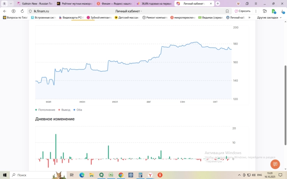
Task: Toggle the Оба legend series
Action: point(78,110)
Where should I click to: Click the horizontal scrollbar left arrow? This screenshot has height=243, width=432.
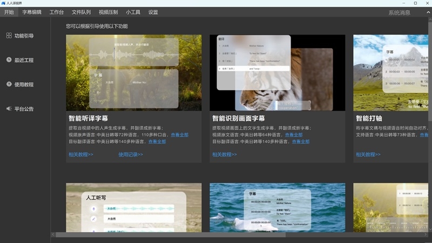(x=53, y=235)
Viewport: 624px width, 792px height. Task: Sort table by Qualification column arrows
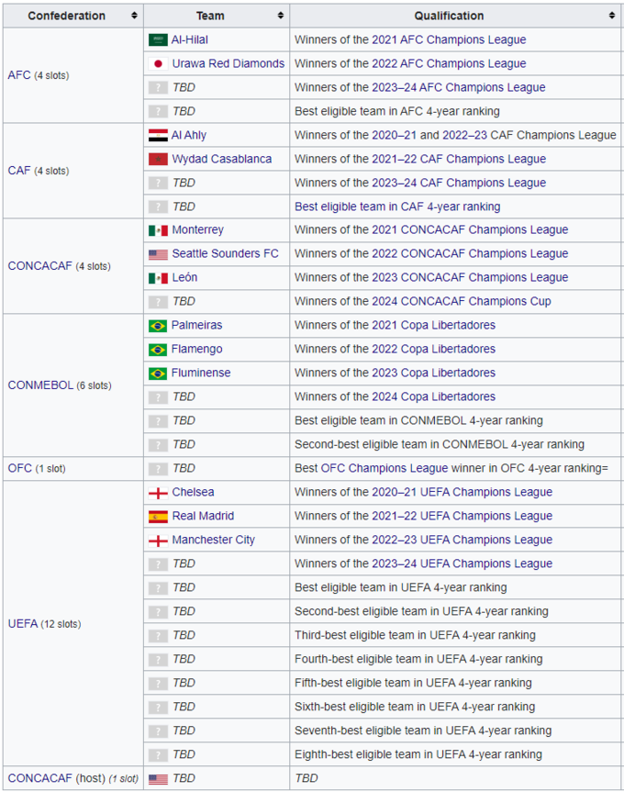click(x=612, y=16)
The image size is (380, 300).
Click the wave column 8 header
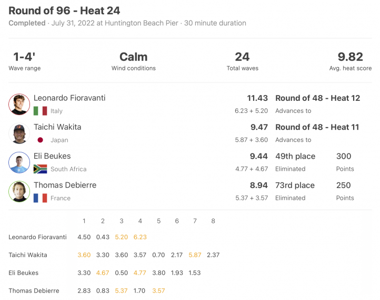(x=213, y=221)
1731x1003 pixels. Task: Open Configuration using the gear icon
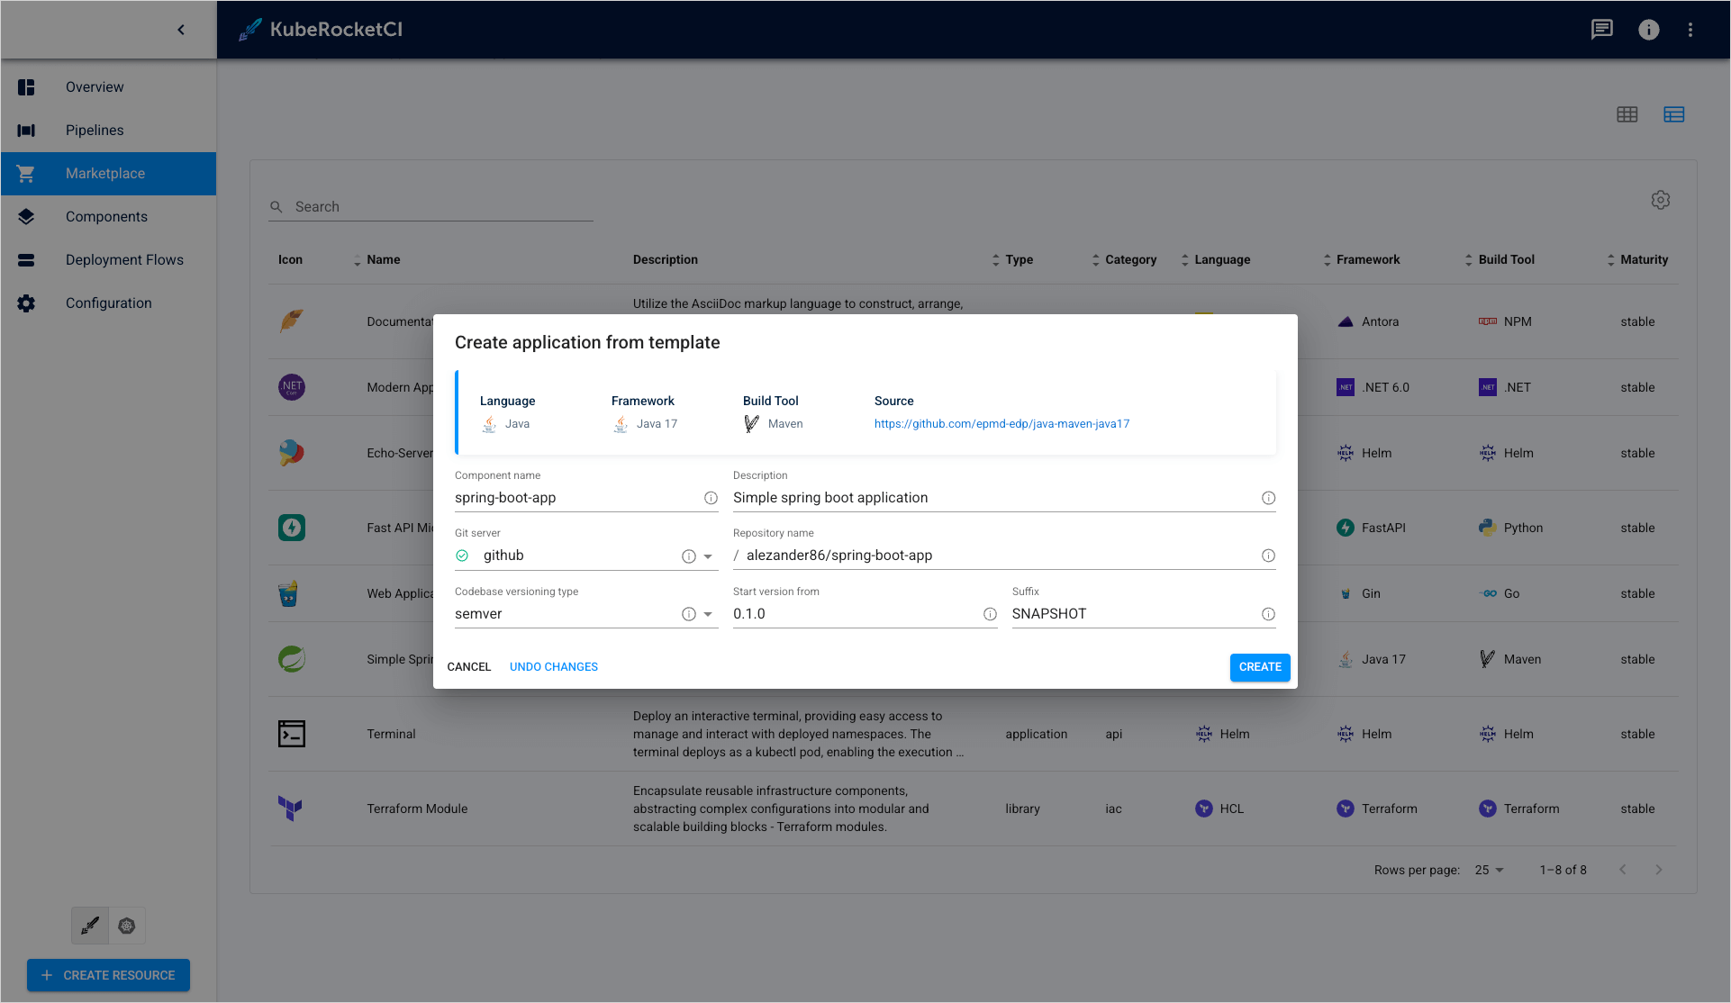tap(26, 303)
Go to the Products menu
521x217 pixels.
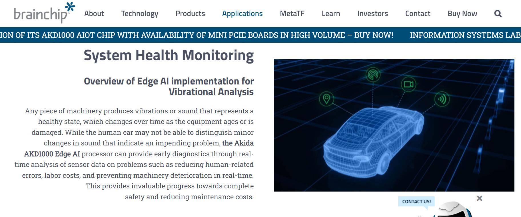(x=190, y=14)
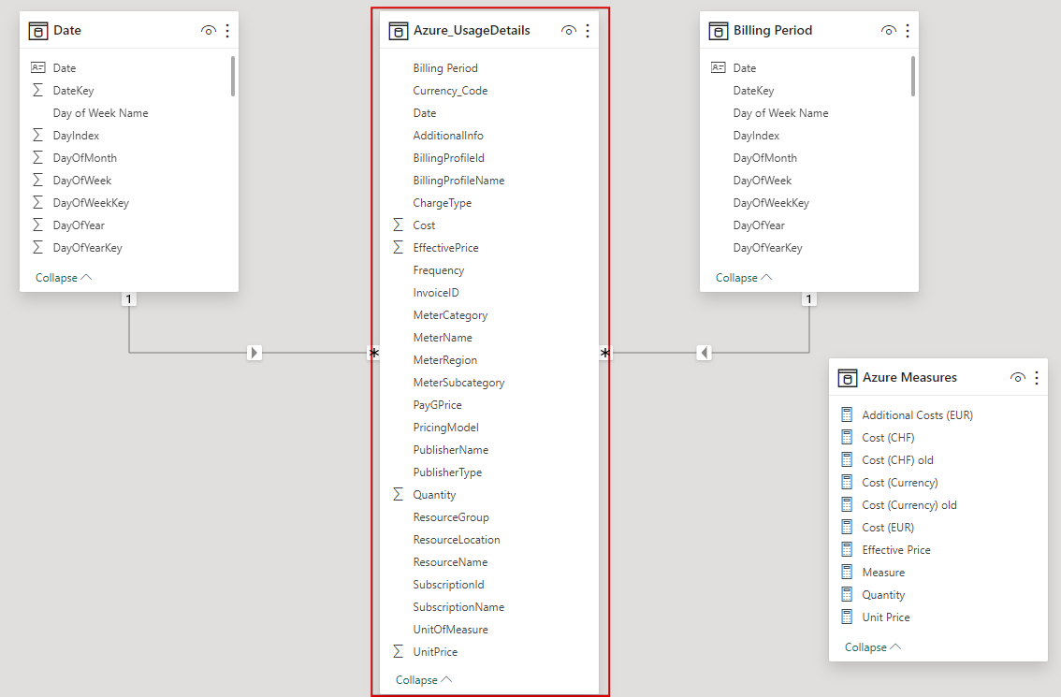The width and height of the screenshot is (1061, 697).
Task: Click the Date table vertical scrollbar
Action: (233, 77)
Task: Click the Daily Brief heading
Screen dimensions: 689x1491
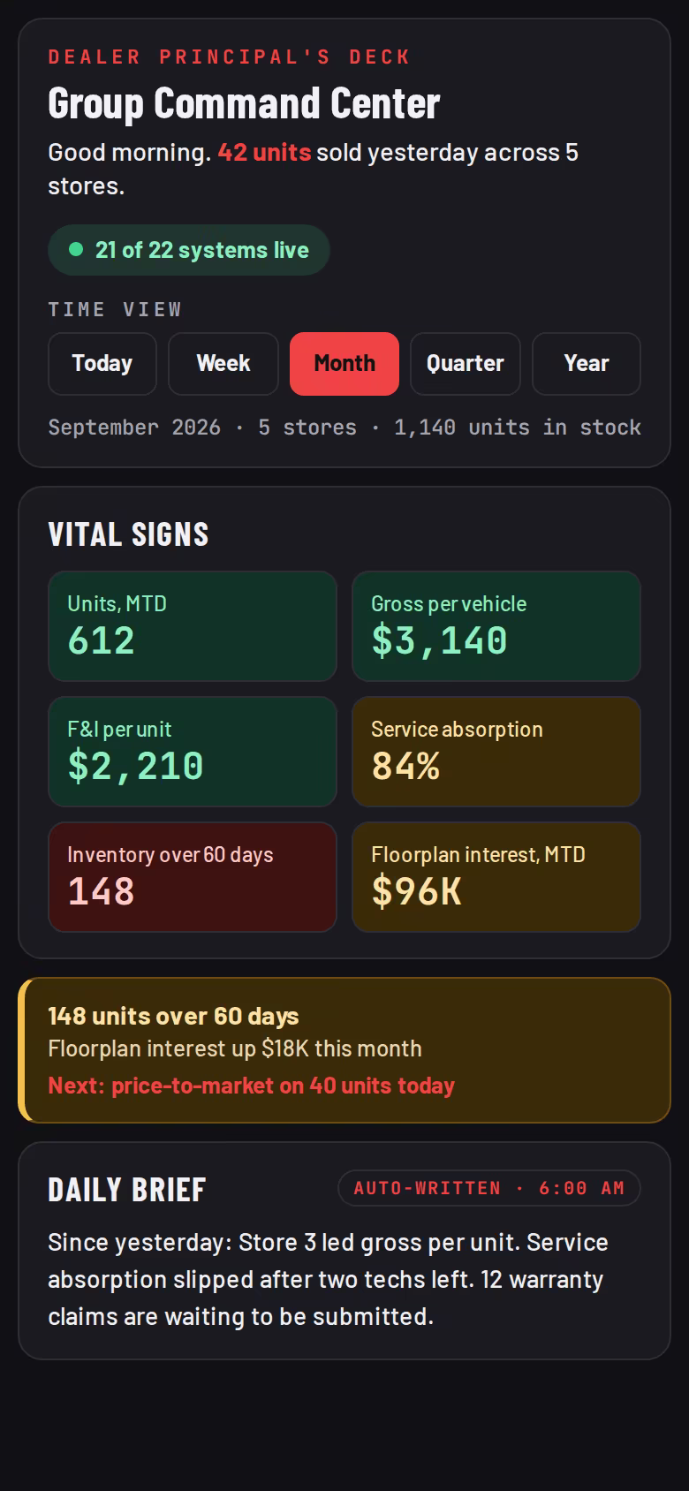Action: (x=127, y=1190)
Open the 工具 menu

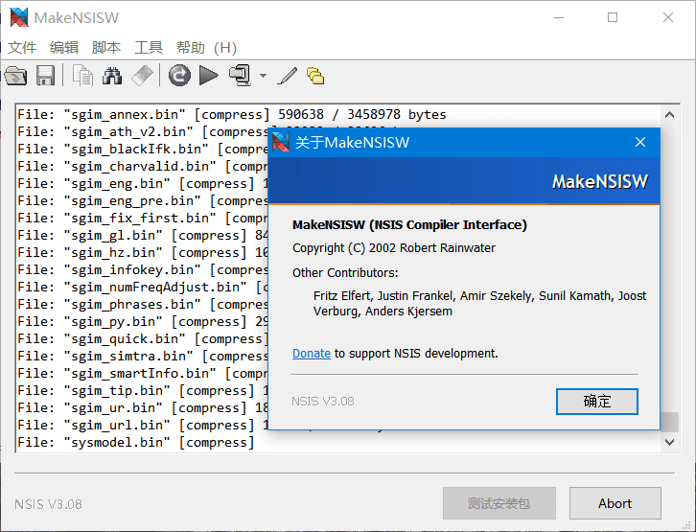pyautogui.click(x=149, y=47)
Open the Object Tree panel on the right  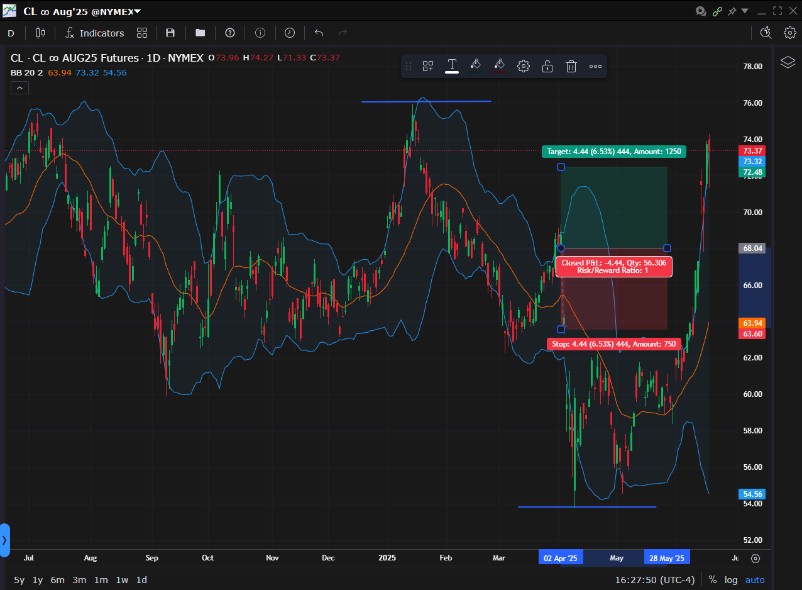(x=788, y=63)
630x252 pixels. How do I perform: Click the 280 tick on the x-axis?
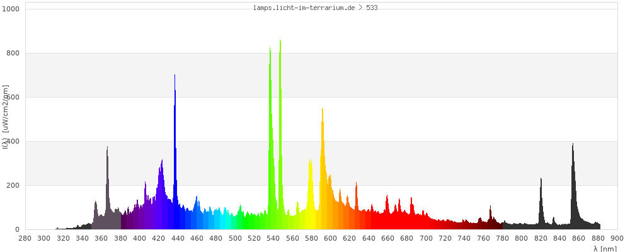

• [AIM OF THE EXERCISE]: Output the rows between the line containing "Where should I" and the line containing "tap(26, 303)", inclusive, as a numbered list with blank lines omitted. Leave the pictures out.

• [EXPECTED ANSWER]:
1. Where should I click to: Click the horizontal scrollbar left arrow? This screenshot has height=243, width=432.
2. (x=53, y=235)
3. Viewport: 624px width, 792px height. Task: Sort table by Qualification column arrows
4. click(x=612, y=16)
5. The image size is (380, 300).
6. Click the wave column 8 header
7. (x=213, y=221)
8. 1731x1003 pixels. Task: Open Configuration using the gear icon
9. tap(26, 303)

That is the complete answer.